Estes inventam a cada torneio novas regras que tornam necessárias obras civis
que exigem grandes investimentos: dos estádios à infraestrutura de transportes
urbanos e aéreos, além da adaptação da rede hoteleira para atender à demanda de
público aos jogos.
Países que dispõem de caixa para cobrir as deficiências de
estações metroviárias, aeroportos, vias públicas e outras instalações físicas
necessitadas de reforma para abrigar hordas de aficionados por futebol lutam
para sediar espetáculos transmitidos pela televisão para plateias de bilhões.
Esse tipo de investimento importa divisas para a sede do torneio quadrienal e
também gera impostos que ajudam a engordar o erário, o que poderia, se
aplicados com decência e critério, melhorar os serviços públicos, sobretudo em
áreas essenciais e carentes, como saúde, educação e segurança pública. Em
relação a isso, há três controvérsias. A primeira é que nunca sede alguma de
uma Copa do Mundo trouxe a lume um relato confiável dos lucros auferidos ao
longo do evento. A segunda é que mais arrecadação nem sempre (ou quase nunca?)
representa melhora de atendimento em hospitais, aprimoramento da educação,
especialmente a básica, nem redução significativa de índices de violência. Se
isso foi medido, está mantido sob rigoroso sigilo. E, no caso do Brasil, que
aceitou a condição de isentar os beneficiados de impostos, este segundo efeito
será nulo.
Este país sediará a Copa de 2014 daqui a três anos e quatro
meses. Um ano antes, como ocorre sazonalmente, será testada parte dos
equipamentos para os grandes espetáculos num acontecimento de grande
repercussão, mas menor alcance do que o Mundial propriamente dito, a Copa das
Confederações. Neste momento, estamos no segundo estágio, no qual governantes
começam a assumir compromissos que, de início, renegaram. O ex-presidente Luiz
Inácio Lula da Silva (PT), o ex-governador de São Paulo Alberto Goldman (PSDB)

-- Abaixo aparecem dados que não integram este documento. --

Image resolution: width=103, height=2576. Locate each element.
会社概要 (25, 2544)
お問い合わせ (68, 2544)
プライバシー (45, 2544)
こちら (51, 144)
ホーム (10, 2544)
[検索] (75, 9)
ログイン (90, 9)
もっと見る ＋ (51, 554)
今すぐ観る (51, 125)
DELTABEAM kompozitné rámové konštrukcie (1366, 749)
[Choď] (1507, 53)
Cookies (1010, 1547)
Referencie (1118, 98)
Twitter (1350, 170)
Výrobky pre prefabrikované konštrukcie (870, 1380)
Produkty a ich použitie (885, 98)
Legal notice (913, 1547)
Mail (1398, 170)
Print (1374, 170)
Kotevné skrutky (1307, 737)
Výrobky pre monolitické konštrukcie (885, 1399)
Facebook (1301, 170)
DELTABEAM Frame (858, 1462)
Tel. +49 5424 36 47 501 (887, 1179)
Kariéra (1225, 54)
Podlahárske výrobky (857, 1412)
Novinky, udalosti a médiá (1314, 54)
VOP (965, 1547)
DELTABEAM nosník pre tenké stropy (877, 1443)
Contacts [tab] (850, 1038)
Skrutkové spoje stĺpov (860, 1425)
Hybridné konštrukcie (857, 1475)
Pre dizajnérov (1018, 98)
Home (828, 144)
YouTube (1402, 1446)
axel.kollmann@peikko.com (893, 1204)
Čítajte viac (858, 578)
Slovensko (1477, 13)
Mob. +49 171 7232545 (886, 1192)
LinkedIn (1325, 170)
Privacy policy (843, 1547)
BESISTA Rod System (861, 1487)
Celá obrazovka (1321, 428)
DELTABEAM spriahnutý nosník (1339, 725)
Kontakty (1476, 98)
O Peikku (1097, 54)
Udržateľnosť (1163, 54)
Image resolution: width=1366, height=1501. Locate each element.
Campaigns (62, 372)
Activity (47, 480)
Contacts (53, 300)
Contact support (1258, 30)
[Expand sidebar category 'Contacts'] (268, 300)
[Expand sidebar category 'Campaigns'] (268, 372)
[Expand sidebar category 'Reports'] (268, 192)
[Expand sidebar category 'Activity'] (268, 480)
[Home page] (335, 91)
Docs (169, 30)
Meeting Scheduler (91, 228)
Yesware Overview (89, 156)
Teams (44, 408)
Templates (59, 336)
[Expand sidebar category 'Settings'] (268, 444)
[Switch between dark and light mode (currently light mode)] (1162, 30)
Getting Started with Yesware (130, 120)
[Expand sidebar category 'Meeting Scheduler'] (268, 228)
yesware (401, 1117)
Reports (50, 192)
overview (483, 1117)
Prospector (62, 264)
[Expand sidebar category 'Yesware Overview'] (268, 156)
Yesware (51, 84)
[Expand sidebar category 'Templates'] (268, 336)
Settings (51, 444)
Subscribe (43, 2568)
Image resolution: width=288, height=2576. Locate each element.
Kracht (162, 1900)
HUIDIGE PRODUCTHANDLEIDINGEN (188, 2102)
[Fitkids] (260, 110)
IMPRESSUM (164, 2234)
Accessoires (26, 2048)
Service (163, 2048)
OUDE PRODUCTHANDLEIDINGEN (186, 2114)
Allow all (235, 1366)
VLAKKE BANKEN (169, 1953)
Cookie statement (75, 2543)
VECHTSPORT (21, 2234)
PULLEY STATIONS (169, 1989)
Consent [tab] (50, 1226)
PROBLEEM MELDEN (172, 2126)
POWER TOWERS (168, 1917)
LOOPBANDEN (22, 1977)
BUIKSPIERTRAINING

e o prefeito Gilberto Kassab (ainda DEM) juraram de pés juntos que nenhum
centavo de dinheiro público seria usado na construção de algum estádio para o
torneio.
Os juramentos, feitos e reiterados, já começaram a ser
sutilmente abjurados. Lula e Goldman saíram de cena, substituídos por Dilma
Rousseff e Geraldo Alckmin. Quem deu o pontapé inicial, não na pelota, mas no
traseiro do contribuinte, foi o remanescente do trio, Kassab, sob cuja gestão
se anunciou que está em estudos um projeto ardiloso de socorrer o Corinthians
na construção de seu estádio em Itaquera para que sirva de palco para a
abertura do campeonato. Ao lado de Alckmin, ele ouviu Dilma garantir
sexta-feira passada que, sim, o primeiro jogo será no estádio do qual não se
conhece sequer projeto de viabilidade.
O trio multipartidário passou por cima de algumas evidências
da lógica elementar: nada garante que São Paulo terá mais benefícios do que
custos sediando a Copa; a cidade tem estádios demais para atender o Mundial e a
agenda futebolística local; e o favorecimento de um clube específico - em
detrimento de seus adversários - é acintoso. A excelente drenagem do Morumbi no
clássico de domingo deixou claro que o estádio pode ser reformado com relativa
facilidade para cumprir as exigências de que a Fifa e sua representante no
Brasil (a CBF de Ricardo Teixeira) não abrem mão. Até o Pacaembu, que a
Prefeitura por pouco não cedeu em comodato ao mesmo Corinthians, agora
beneficiado, e a Arena Palestra Itália, que o Palmeiras está reconstruindo às
suas expensas, têm sobre o Piritubão uma vantagem essencial: eles existem. A
opção anunciada por Dilma, Alckmin e Kassab de que o jogo inicial será
disputado na zona leste equivale à decisão de um diretor de cinema que,
precisando de um bebê, incentiva o flerte de um casal para contratar o filho
que será gerado, antes sequer de ter início o namoro dos pais. Se vivos fossem,
Aristóteles e Santo Tomás de Aquino teriam de recorrer ao Procon para salvar a
honra da lógica que descreveram.
O aval da presidente, do governador do Estado e do prefeito
de São Paulo à decisão monocrática de Ricardo Teixeira, presidente da CBF e rei
do comitê organizador da Copa no Brasil, só se explica por interesses
eleiçoeiros. O Mundial será disputado em ano de eleições e disso querem tirar
proveito. Mas, como os três deverão estar em campos políticos opostos nas
eleições para governador e presidente em quatro anos e terão de dividir a
gratidão do eleitorado (nem sempre tão grato assim) no vale-tudo do marketing
eleitoral, pouco importará quem goze da regalia. Importa é que o cidadão pagará
as despesas. A conversa fiada de que o contribuinte não bancará o banquete em
que se refestelarão os barões do marketing esportivo, dos meios eletrônicos de
comunicação de massas e da burocracia federal não o livrará de arcar com o
prejuízo, mesmo expulso das arquibancadas pelo alto custo dos ingressos.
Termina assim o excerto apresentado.